A bunch of uncooked paccheri pasta on the counter
Tips for Cooking Pasta

Seems like a no-brainer, right? Open the box, dump the contents in boiling water, drain and done.

Well. Not so fast. The difference between good pasta and not so good pasta comes down to a handful of “musts” and a couple of “must nots.” If you were lucky enough to grow up with an Italian nonna, likely the process is familiar. But to many, these open secrets may have been missed.

Perfect pasta begins with the right vessel. Make sure to cook your pasta in plenty of water. A pound of pasta requires a large stock pot. A half-pound can go in a medium saucepan. This ratio of water to noodles will ensure that the pasta cooks evenly and won’t stick to itself or to the bottom of the pot.

Before the pasta goes in, add lots of kosher salt to the water – likely way more than you think is necessary. Pasta dough isn’t made with salt, and this is the only chance to actually season the noodles. To test if enough salt has been added, I quickly dip a finger into the water before it boils and taste it. It should not be overly salty, but you should be able to taste the salt in the water. I like a ratio of two tablespoons of Morton’s Kosher salt to 5 quarts of water.

Don’t add oil to the water. First of all, it’s a huge waste of good olive oil. Secondly, what little oil doesn’t wind up down the drain will coat the pasta, keeping your sauce from clinging as it should – your dish will not be cohesive. Plus, though you may have heard that oil will keep your water from bubbling up and over the top of the pot, this isn’t true. (If this happens, there is just too much water in the pot and not enough space for the pasta to circulate. You might also need to manage the heat level of your burner.)

Spaghetti in a pot of boiling water

Extra pasta water is your friend. Before you drain your pasta, scoop out a cup or two of the cooking water – I use a Pyrex measuring cup. This water has starch from cooking, and is an invaluable ingredient for finishing the dish and thickening the sauce. Or if you prefer, you can scoop out the pasta with a large slotted spoon or tongs, and add it directly to your pan with the sauce. That way there is plenty of cooking water left in the pot to tap when finishing your dish.

Don’t rinse the pasta. It stops it from cooking (keep reading, you’ll finish your pasta in your sauce) and doing so rinses away flavor and starch.

Cook it until it is al dente, about 2 minutes shy of the recommended cooking time. Then, **and this is super important** put your noodles directly into your pan with the sauce. The pasta and sauce must meld together over low heat as you stir in some pasta water, which will finish cooking the pasta, and allow your dish to come together. Taste for seasoning, realizing the cooking water is well salted, and only add more salt if needed.

Serve immediately! Pasta waits for no one.

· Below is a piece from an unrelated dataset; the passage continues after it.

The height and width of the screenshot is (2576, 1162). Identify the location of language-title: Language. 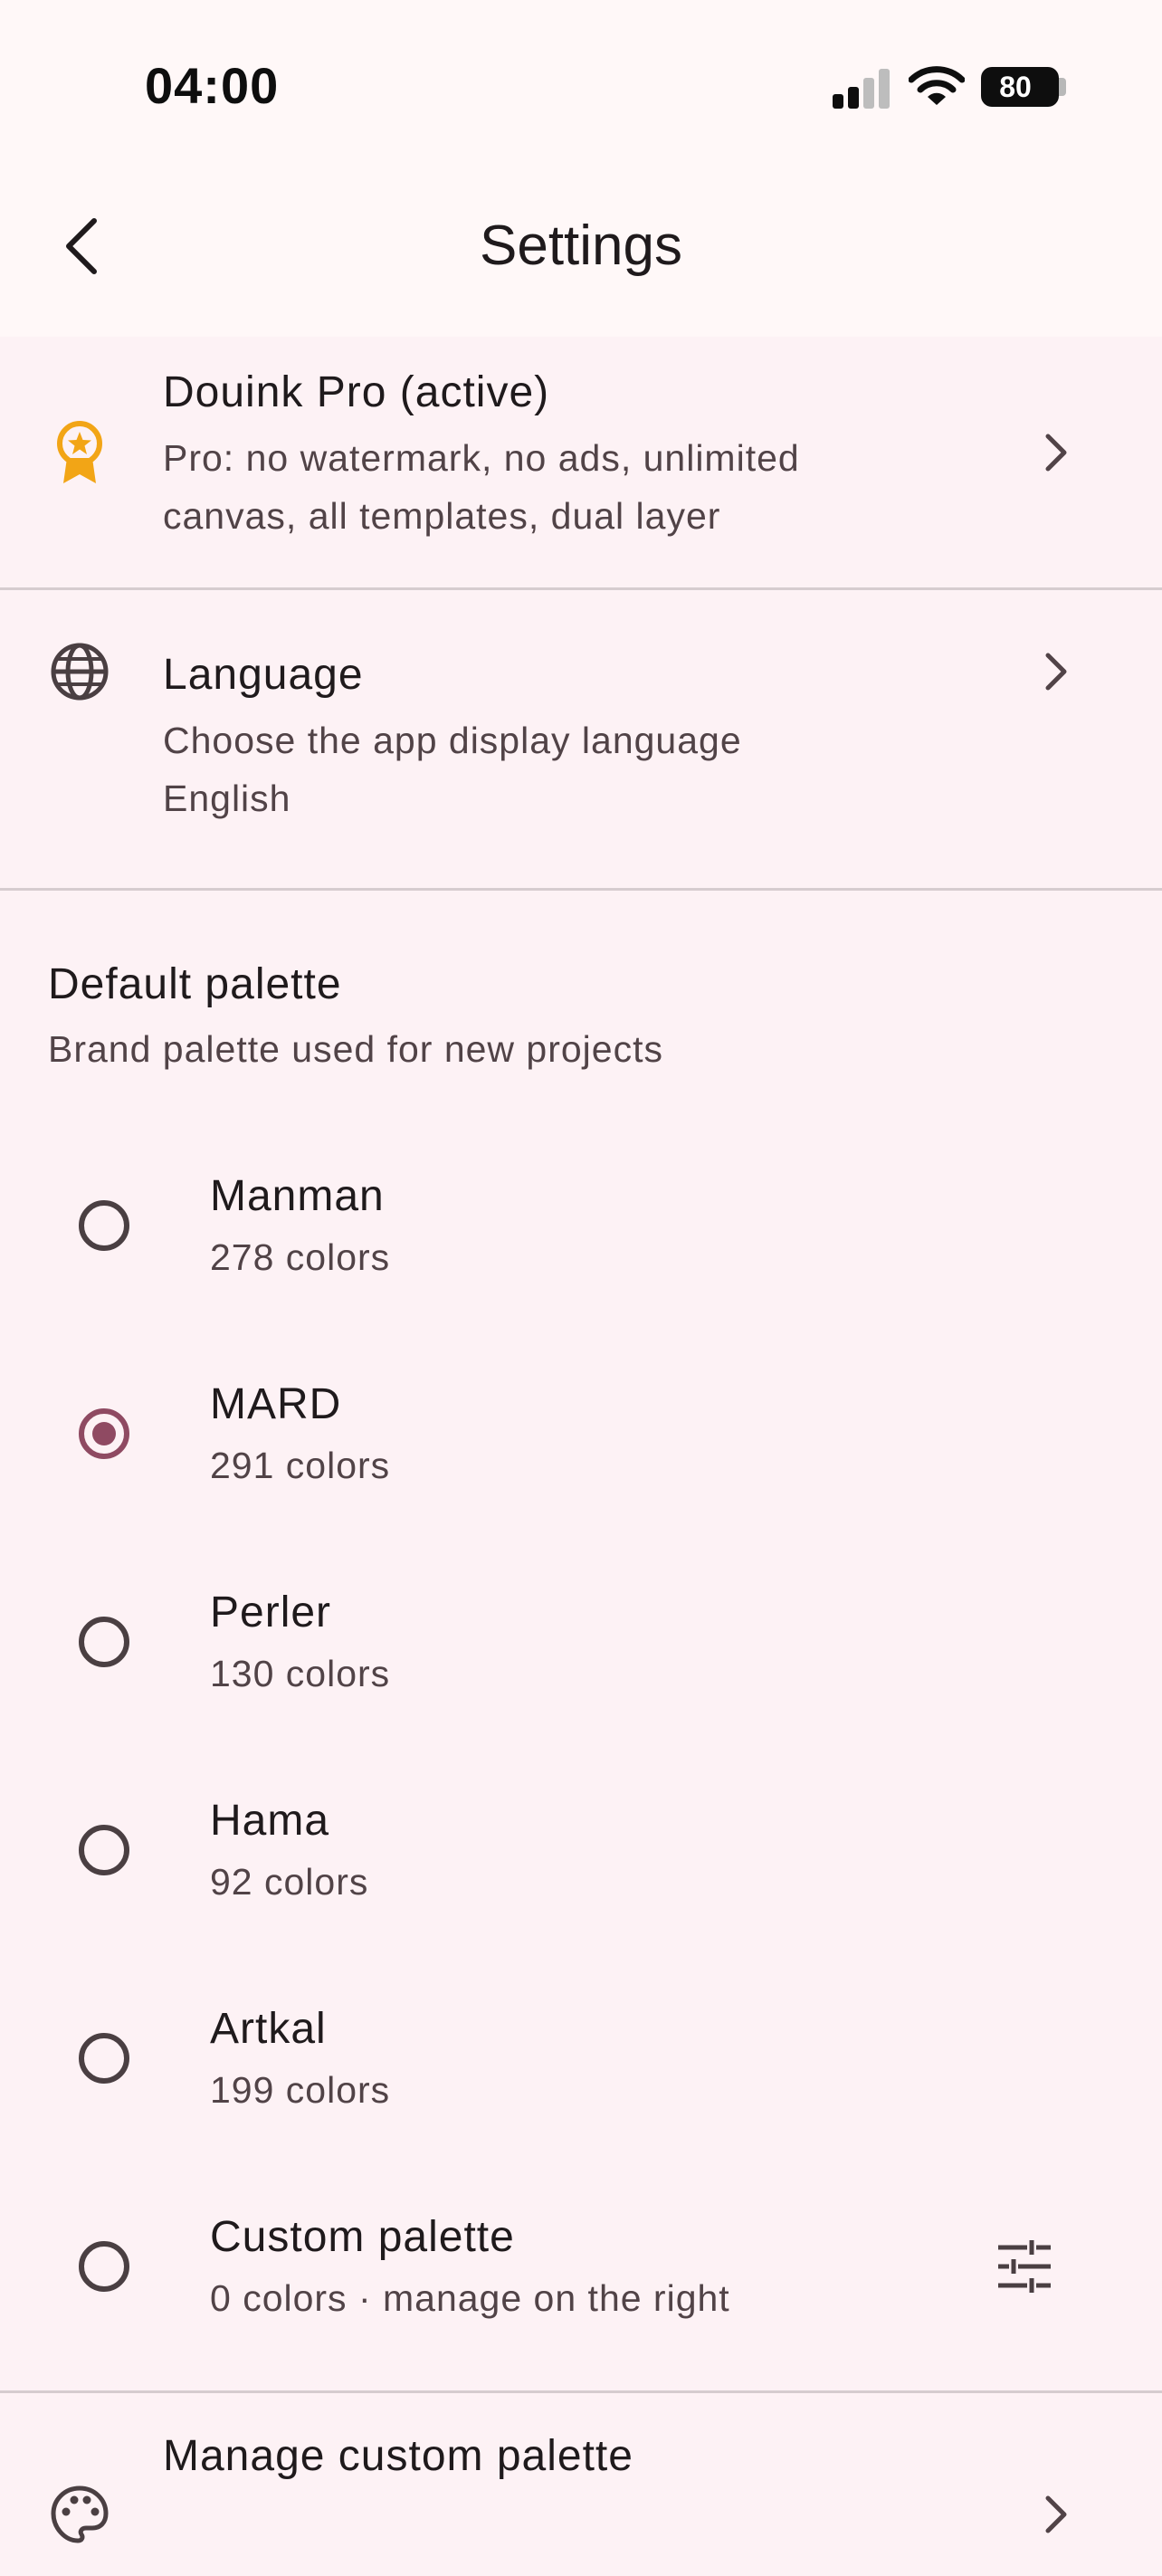
(264, 675).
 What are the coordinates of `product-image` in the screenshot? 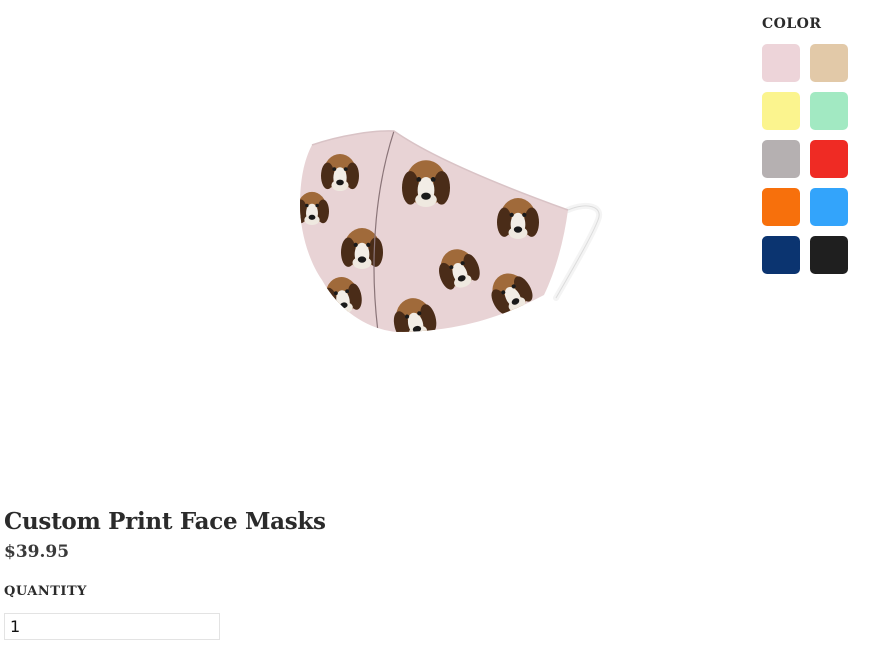 It's located at (446, 230).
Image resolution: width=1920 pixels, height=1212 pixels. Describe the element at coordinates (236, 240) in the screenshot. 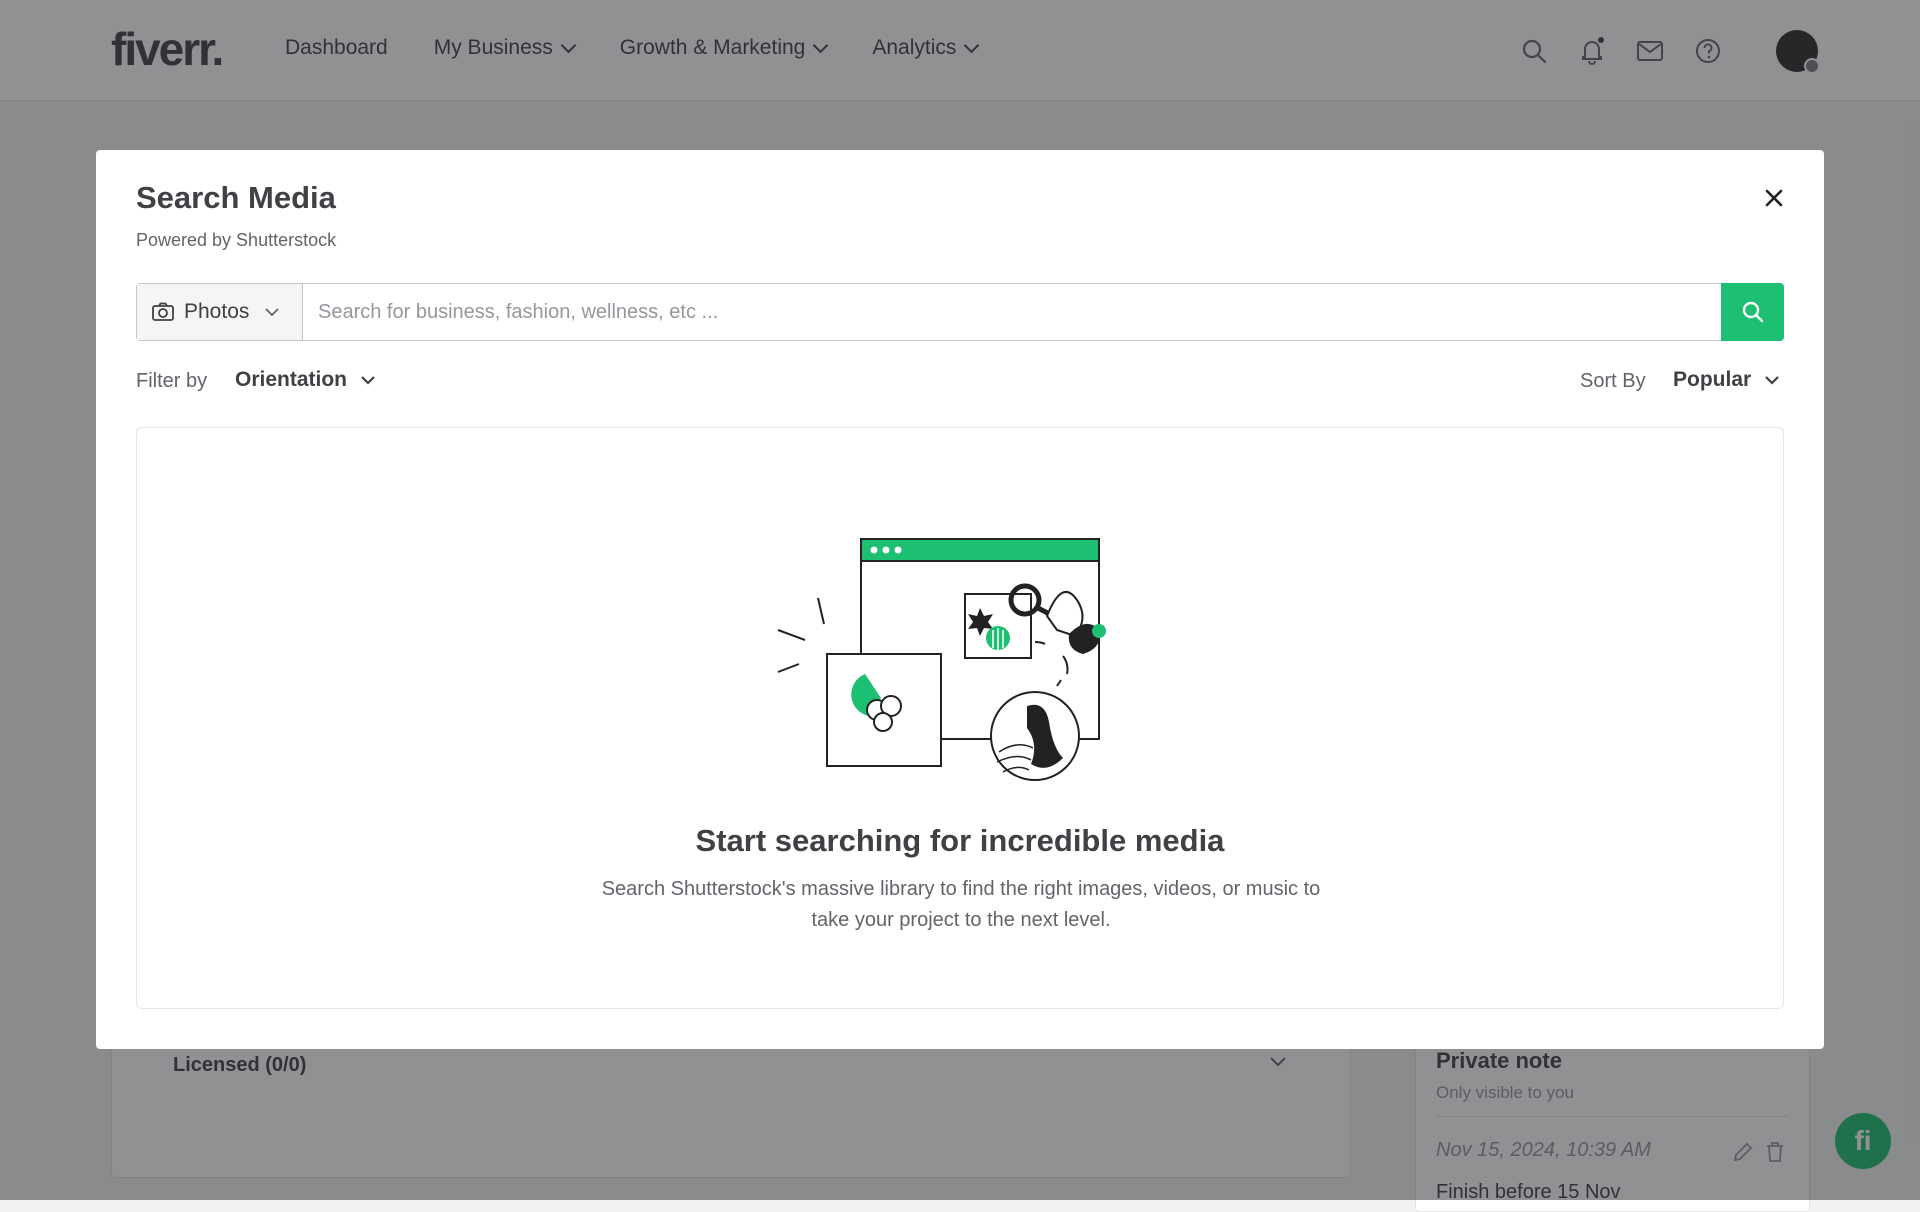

Bucatini in red sauce with Parmigiano, herbs and almond slivers

The only exception to these rules is when cooking lasagne. Adding oil to the pot is a good thing in this case, as it will help keep your noodles from sticking together and tearing, which is important as you prepare your pan. Rinsing the noodles after they are drained will help, as well. Once rinsed, lay them on a paper towel-lined baking sheet to keep them separated and easy to use.